Please tally how many of the lines below contain the string "Open", treating uppercase and lowercase as different. Reply with the number alone.

======== Stored records

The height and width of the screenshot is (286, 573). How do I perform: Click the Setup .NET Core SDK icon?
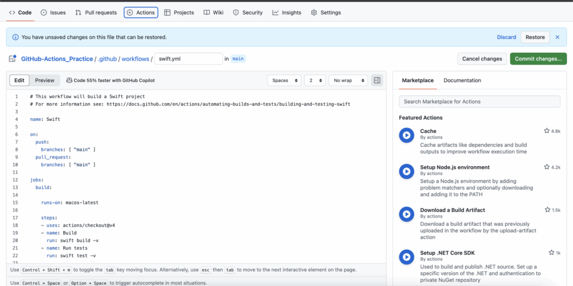[x=406, y=257]
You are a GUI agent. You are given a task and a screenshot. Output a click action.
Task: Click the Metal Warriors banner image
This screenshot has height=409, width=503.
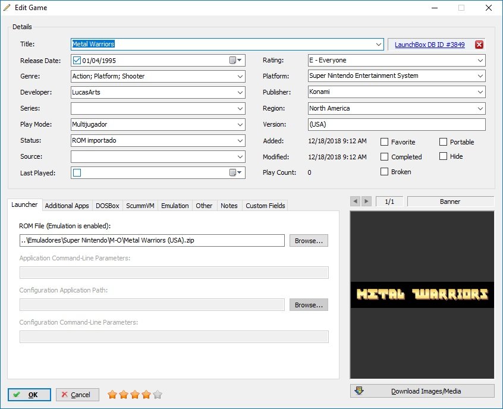point(422,295)
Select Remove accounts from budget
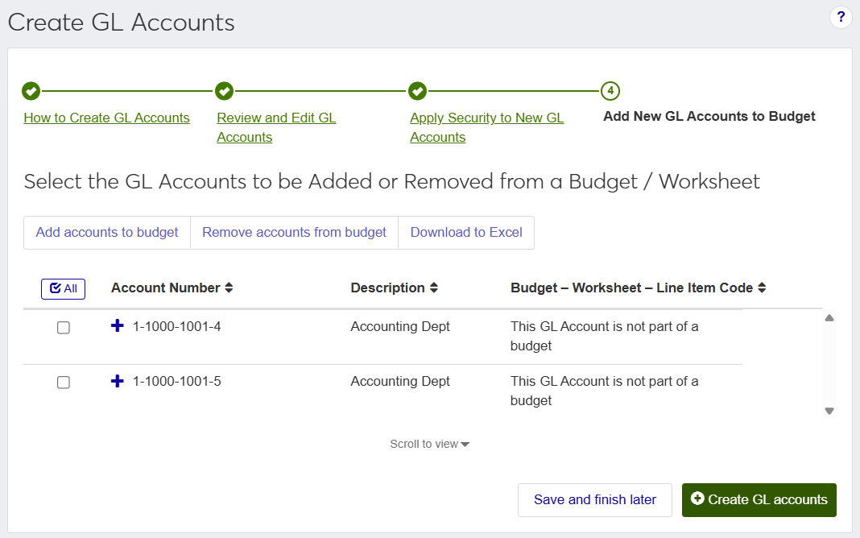The height and width of the screenshot is (538, 860). coord(294,233)
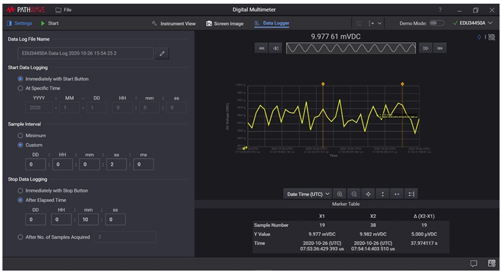Switch to Instrument View tab
This screenshot has width=502, height=273.
pos(174,23)
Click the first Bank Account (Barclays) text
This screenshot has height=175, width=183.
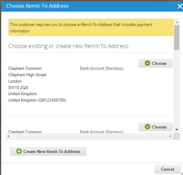click(x=102, y=69)
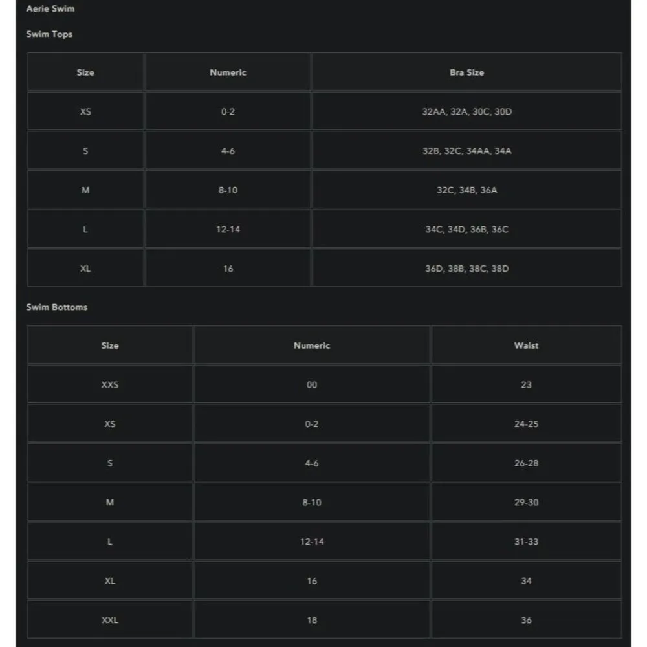Click the numeric 00 cell
Image resolution: width=647 pixels, height=647 pixels.
click(312, 385)
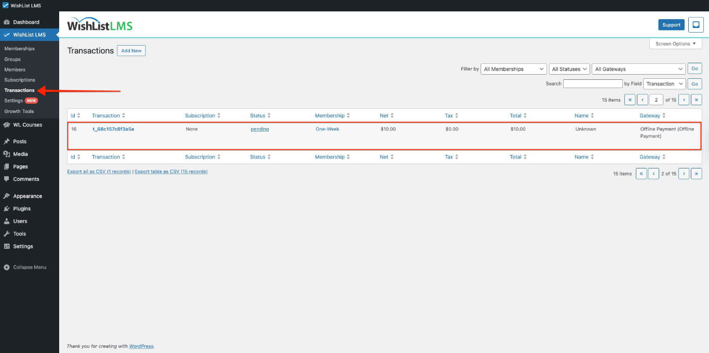Click the Support button
Viewport: 709px width, 353px height.
click(671, 24)
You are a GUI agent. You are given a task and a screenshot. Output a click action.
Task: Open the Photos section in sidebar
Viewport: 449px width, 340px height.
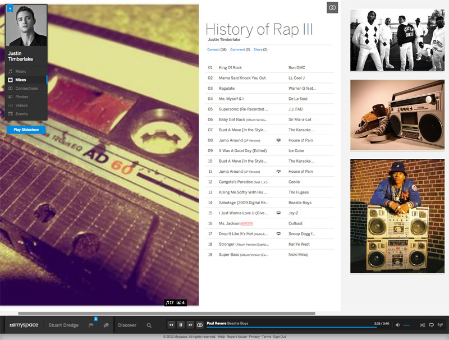tap(21, 97)
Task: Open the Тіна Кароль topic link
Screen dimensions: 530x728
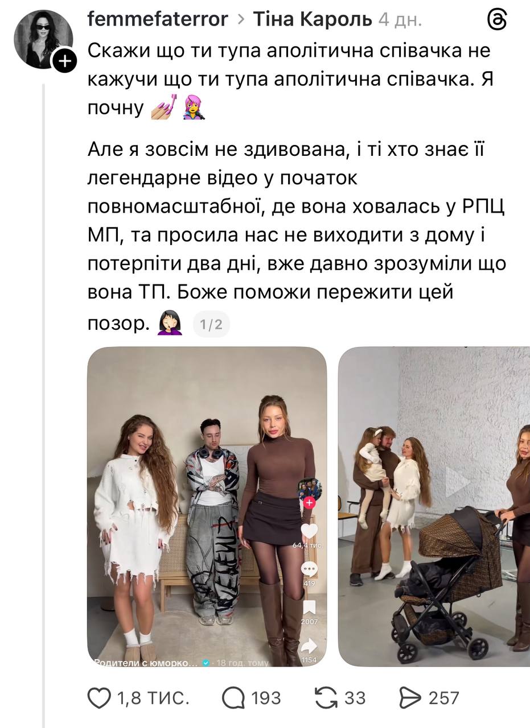Action: 312,19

================

_The answer_. 2